Peter warns that false teaching is not hypothetical. It comes secretly, spreads widely, exploits greedily, and brings swift destruction.
2 Peter 2:1-3
Peter warns that just as false prophets arose among God's people in earlier times, false teachers will also arise within the church, secretly introducing destructive heresies, denying the Master who bought them, exploiting people for gain, and drawing many into ruin, yet their judgment is certain and their destruction is not asleep.
1 But false prophets also arose among the people, as false teachers will also be among you, who will secretly bring in destructive heresies, denying even the Master who bought them, bringing on themselves swift destruction.

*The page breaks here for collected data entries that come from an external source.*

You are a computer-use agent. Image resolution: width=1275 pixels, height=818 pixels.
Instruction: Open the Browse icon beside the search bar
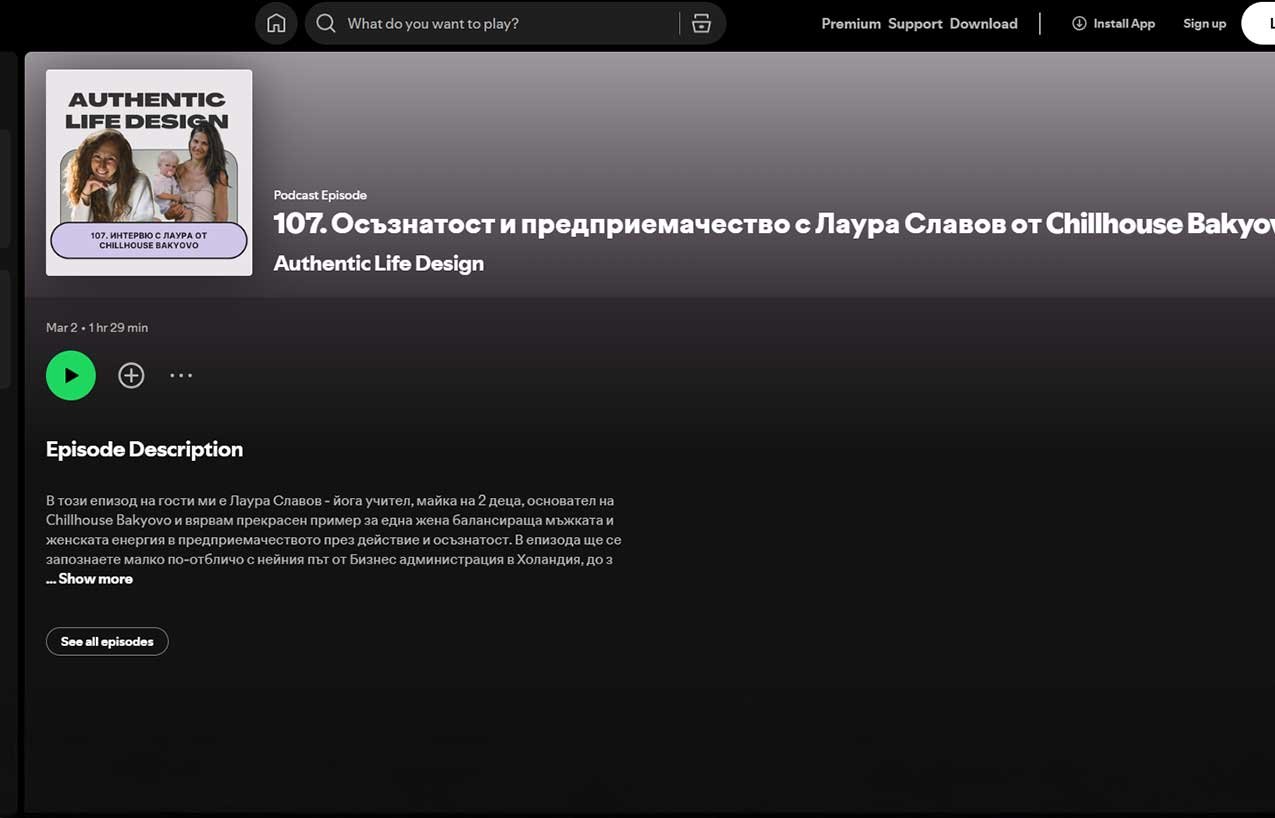[x=701, y=22]
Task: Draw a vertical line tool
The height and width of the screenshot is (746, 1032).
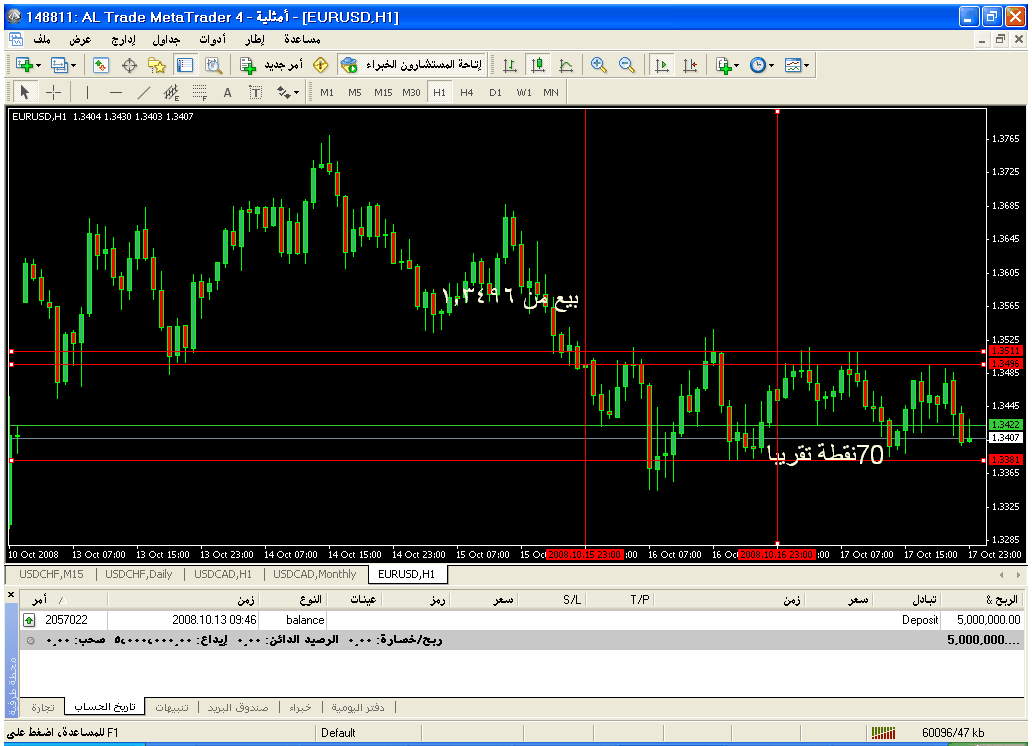Action: click(x=87, y=92)
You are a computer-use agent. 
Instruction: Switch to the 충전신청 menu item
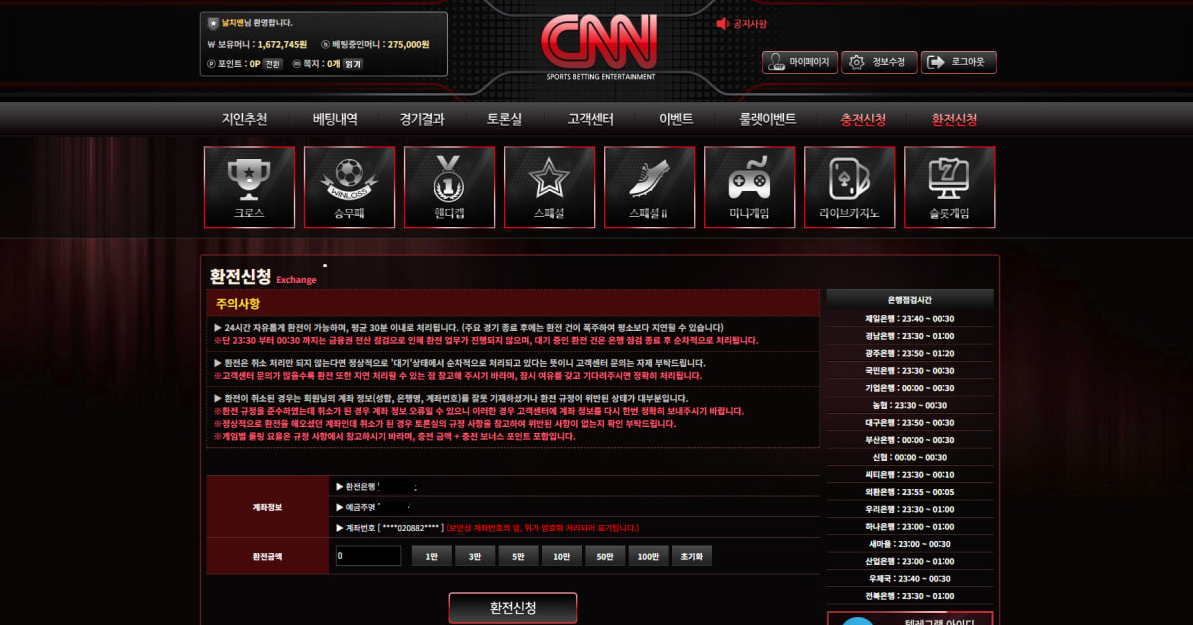pos(863,119)
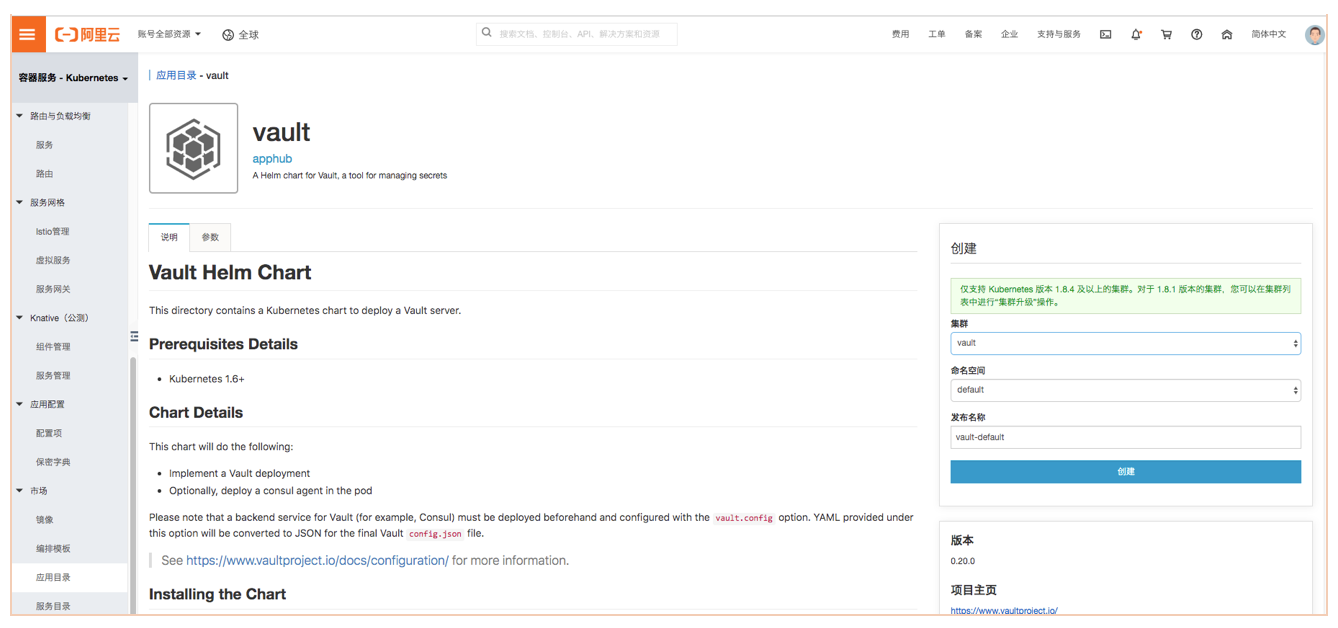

2 Many will follow their immoral ways, and as a result, the way of the truth will be maligned.
3 In covetousness they will exploit you with deceptive words: whose sentence now from of old doesn’t linger, and their destruction will not slumber.
2 Peter 2:4-10a
Peter proves from God's past acts that the Lord unfailingly judges rebellion and preserves the godly, so the church must not doubt that false teachers, sensual rebels, and all who despise rightful authority will face certain punishment, while those who belong to God will be known, preserved, and finally delivered by Him.
4 For if God didn’t spare angels when they sinned, but cast them down to Tartarus, and committed them to pits of darkness to be reserved for judgment;
5 and didn’t spare the ancient world, but preserved Noah with seven others, a preacher of righteousness, when he brought a flood on the world of the ungodly;
6 and turning the cities of Sodom and Gomorrah into ashes, condemned them to destruction, having made them an example to those who would live in an ungodly way;
7 and delivered righteous Lot, who was very distressed by the lustful life of the wicked
8 (for that righteous man dwelling among them was tormented in his righteous soul from day to day with seeing and hearing lawless deeds):
9 the Lord knows how to deliver the godly out of temptation and to keep the unrighteous under punishment for the day of judgment,
2 Peter 2:10b-16
Peter exposes false teachers as bold, arrogant, pleasure-driven, morally unrestrained, and greed-governed men who revile what they do not understand, prey on unstable souls, and follow the path of Balaam, proving that corrupt doctrine produces corrupt character and that those who reject God's order are headed toward ruin.
10 but chiefly those who walk after the flesh in the lust of defilement and despise authority. Daring, self-willed, they are not afraid to speak evil of dignitaries;
11 whereas angels, though greater in might and power, don’t bring a railing judgment against them before the Lord.
12 But these, as unreasoning creatures, born natural animals to be taken and destroyed, speaking evil in matters about which they are ignorant, will in their destroying surely be destroyed,
13 receiving the wages of unrighteousness; people who count it pleasure to revel in the daytime, spots and defects, reveling in their deceit while they feast with you;
14 having eyes full of adultery, and who can’t cease from sin; enticing unsettled souls; having a heart trained in greed; children of cursing;
15 forsaking the right way, they went astray, having followed the way of Balaam the son of Beor, who loved the wages of wrongdoing;
16 but he was rebuked for his own disobedience. A mute donkey spoke with a man’s voice and stopped the madness of the prophet.
Their promises are empty because they themselves are enslaved to the corruption from which they claim to liberate others.
2 Peter 2:17-22
Peter declares that false teachers are empty and dangerous men, promising freedom while enslaved to corruption themselves, so that those who follow them are drawn toward deeper ruin; their final condition is worse because exposure to the way of righteousness without true transformation only intensifies the tragedy of returning to defilement.
17 These are wells without water, clouds driven by a storm; for whom the blackness of darkness has been reserved forever.
18 For, uttering great swelling words of emptiness, they entice in the lusts of the flesh, by licentiousness, those who are indeed escaping from those who live in error;
19 promising them liberty, while they themselves are bondservants of corruption; for a man is brought into bondage by whoever overcomes him.
Peter gives a severe warning about the danger of escaping worldly defilement outwardly yet returning to corruption in a worse condition.
20 For if, after they have escaped the defilement of the world through the knowledge of the Lord and Savior Jesus Christ, they are again entangled in it and overcome, the last state has become worse for them than the first.
21 For it would be better for them not to have known the way of righteousness, than after knowing it, to turn back from the holy commandment delivered to them.
22 But it has happened to them according to the true proverb, “The dog turns to his own vomit again,” and “the sow that has washed to wallowing in the mire.”